How to generate API keys and use the ChannelDock REST API

Written by Maurice
Updated today

The ChannelDock REST API allows you to connect your own software to ChannelDock and work with orders, products, shipments, returns and stock updates.

The full list of endpoints, authentication details, request examples and response examples is available in our Postman documentation here:

What can you do with the REST API?

- Retrieve orders and order updates

- Read product and stock information

- Create or update shipments, depending on the endpoint

- Build custom integrations between ChannelDock and your ERP, WMS or webshop

Getting started

1. Log in to ChannelDock and go to Settings -> API & Webhooks.

2. In the API keys section, click Generate new API keys.

3. Give the credentials a clear description so you can recognise the integration later.

4. Store the API key and API secret in a secure location.

5. Open the Postman documentation to review the available endpoints, required parameters and example payloads before you start building.

Authentication and security

Every API request must be authenticated with your API credentials. Keep your API key and API secret private and never expose them in frontend code or public repositories.

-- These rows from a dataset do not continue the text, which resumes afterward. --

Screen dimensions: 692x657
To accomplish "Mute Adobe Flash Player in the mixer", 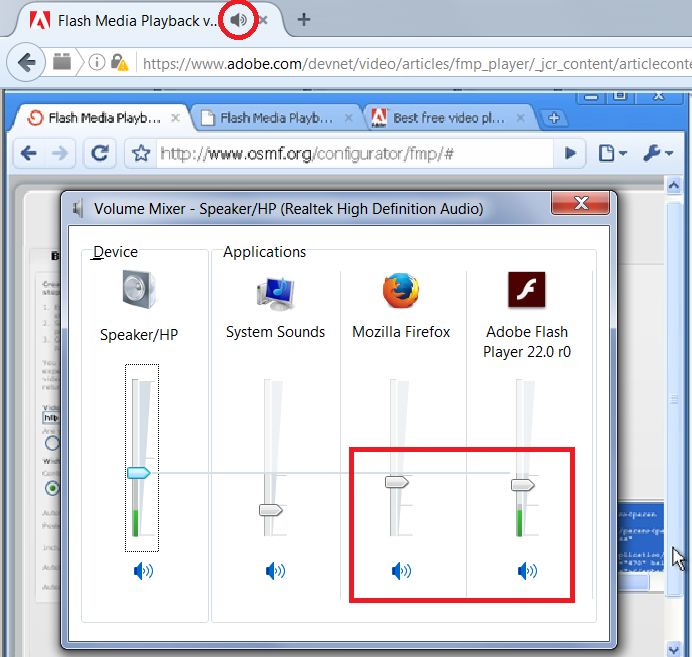I will click(x=527, y=571).
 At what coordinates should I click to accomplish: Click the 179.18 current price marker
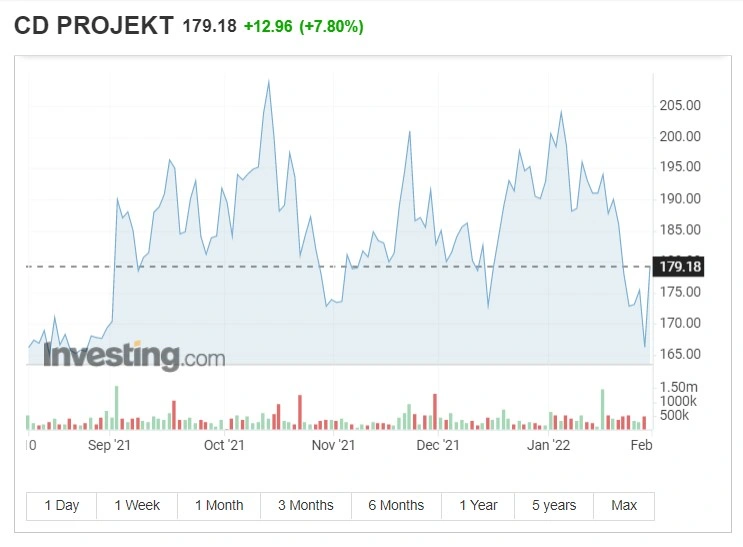pyautogui.click(x=679, y=266)
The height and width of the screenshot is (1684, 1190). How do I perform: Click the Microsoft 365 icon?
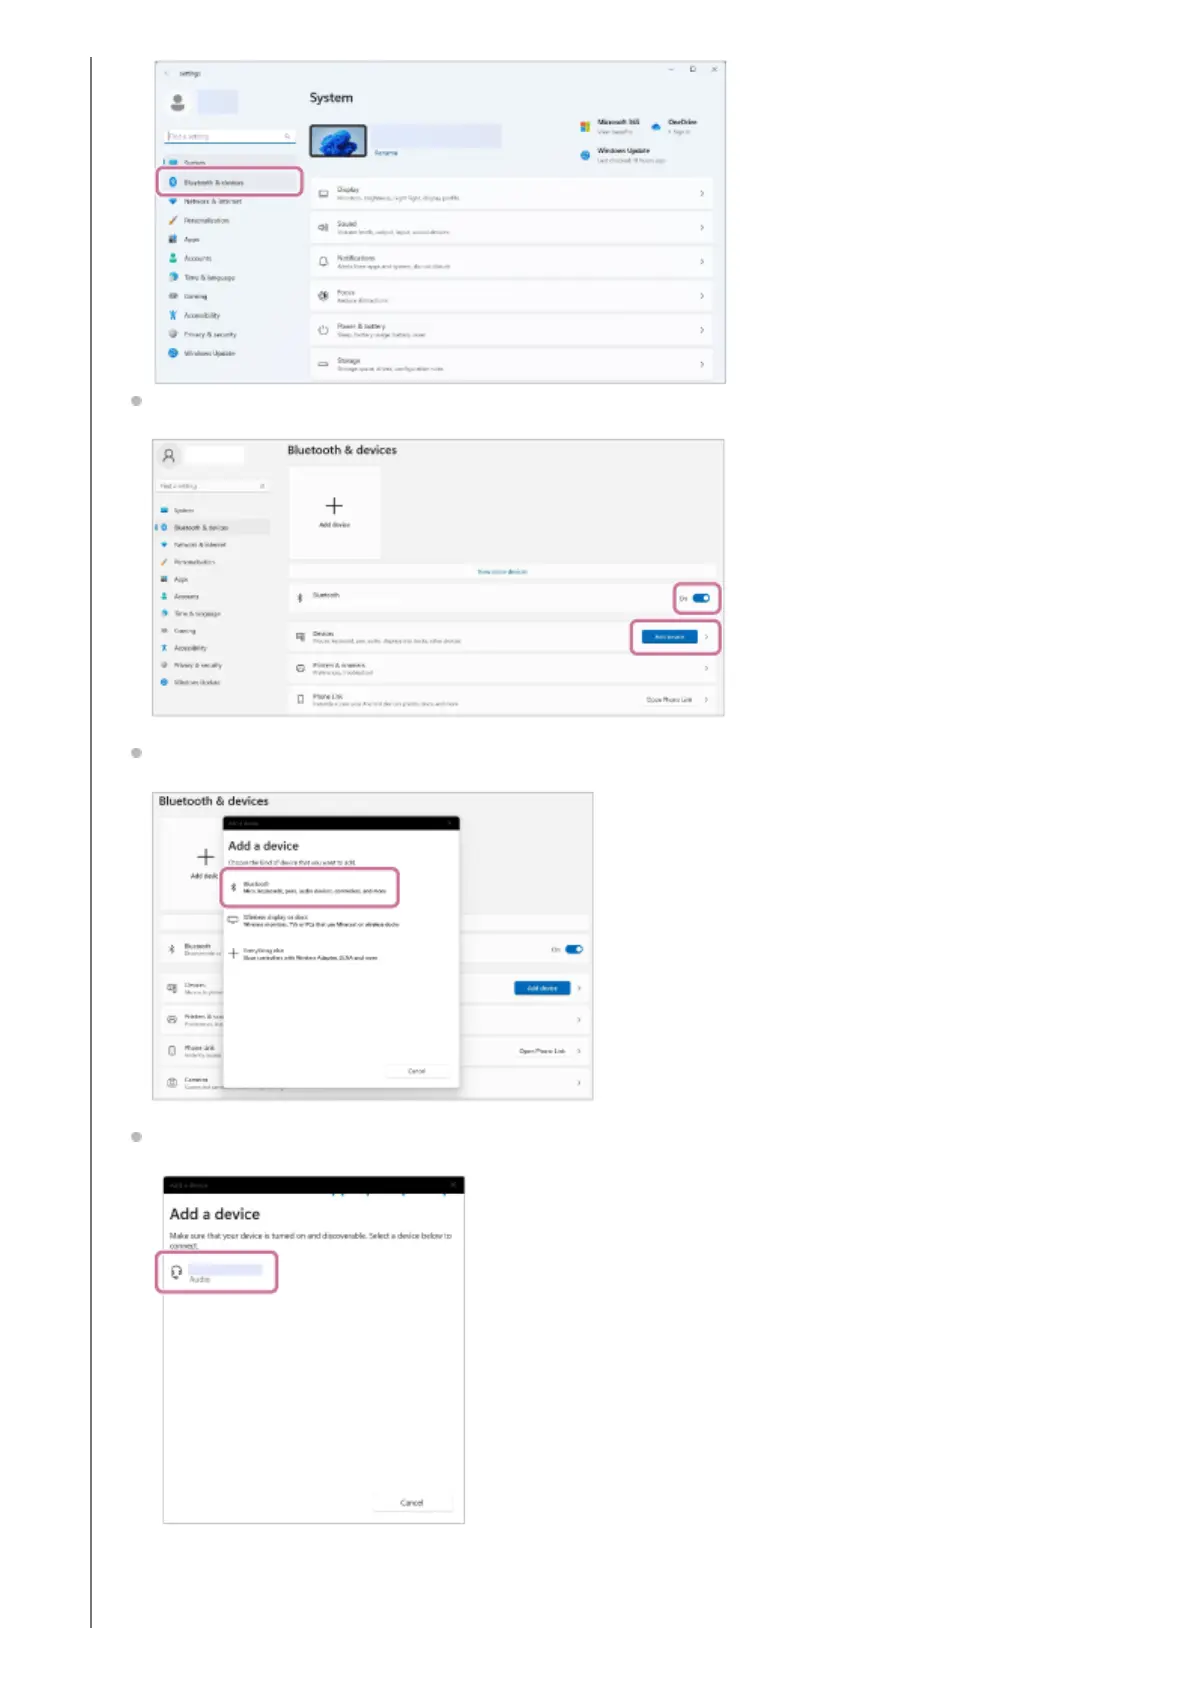click(x=585, y=126)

We recommend creating a separate API key for each integration and limit endpoint permissions, so you can manage access and rotate credentials when needed.

Rate limiting

The ChannelDock REST API applies rate limiting per API key. By default, a API key can make up to 1000 requests per hour.

Each API response includes the following rate limit headers:

- X-RateLimit-Limit

- X-RateLimit-Remaining

- X-RateLimit-Reset

If the limit is exceeded, the API returns an HTTP 429 response with the message:

API call limit exceeded. Please try again later.

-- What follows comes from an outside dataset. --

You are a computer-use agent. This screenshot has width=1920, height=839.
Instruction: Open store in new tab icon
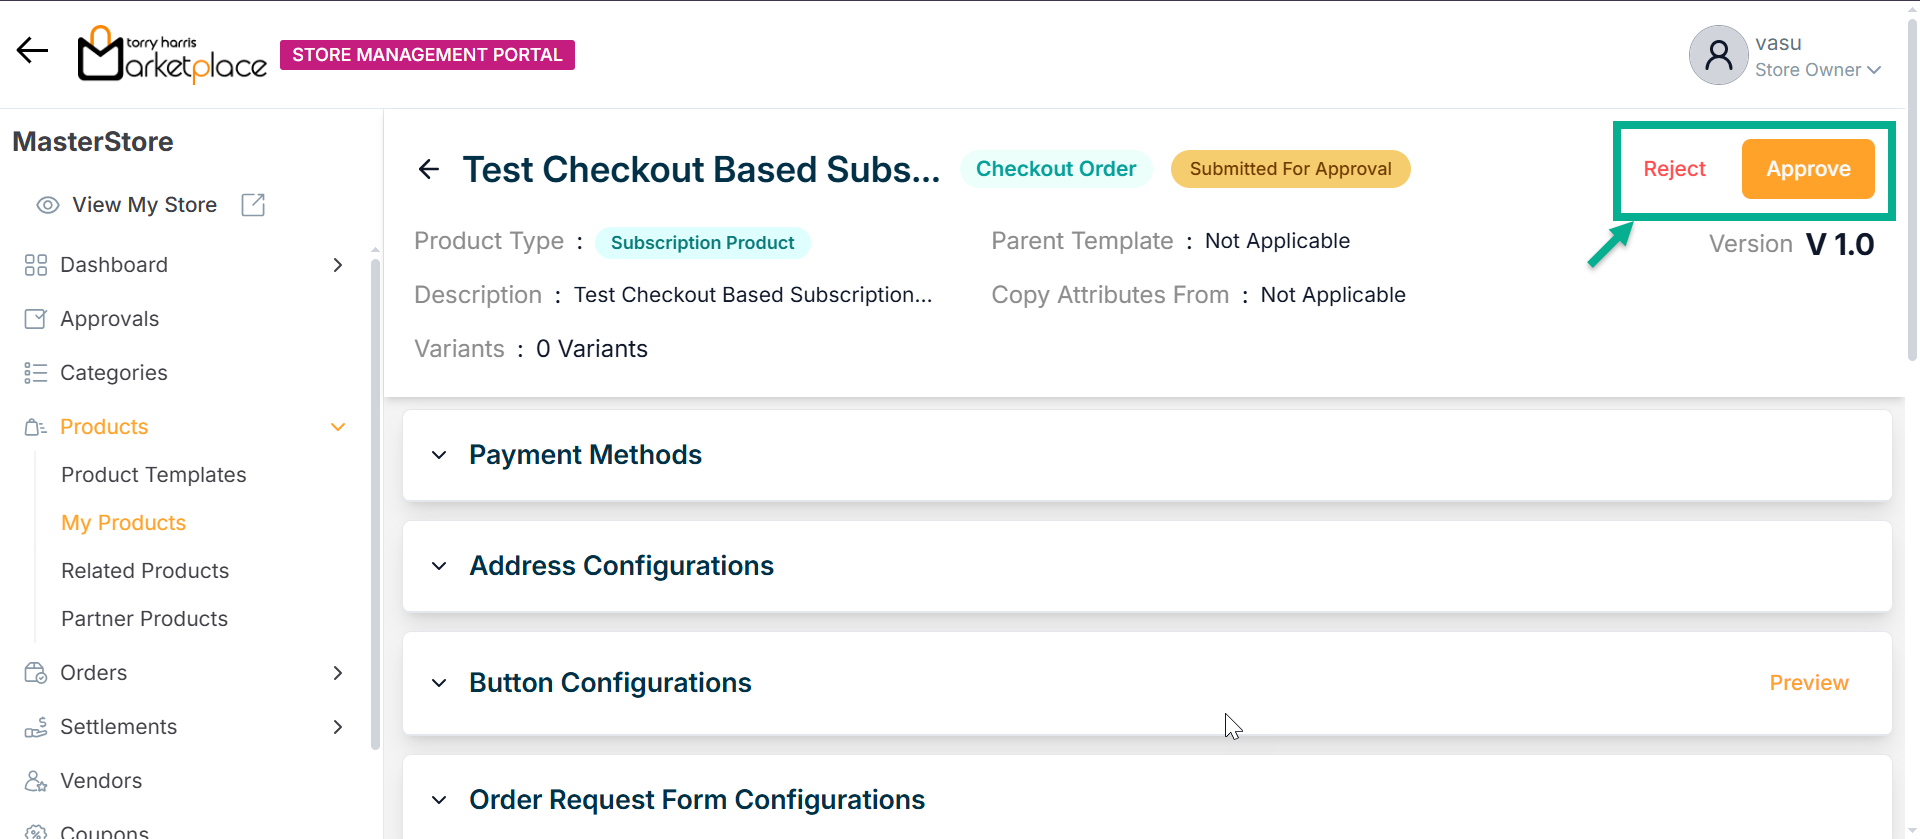(253, 205)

We recommend monitoring the X-RateLimit-Remaining and X-RateLimit-Reset headers in your integration so you can slow down requests before you hit the limit.

Best practices

- Start by testing your requests in Postman before moving them into production.

- Limit endpoint permissions to only the methods your integration needs.

- Use webhooks if you need near realtime updates instead of polling the API continuously.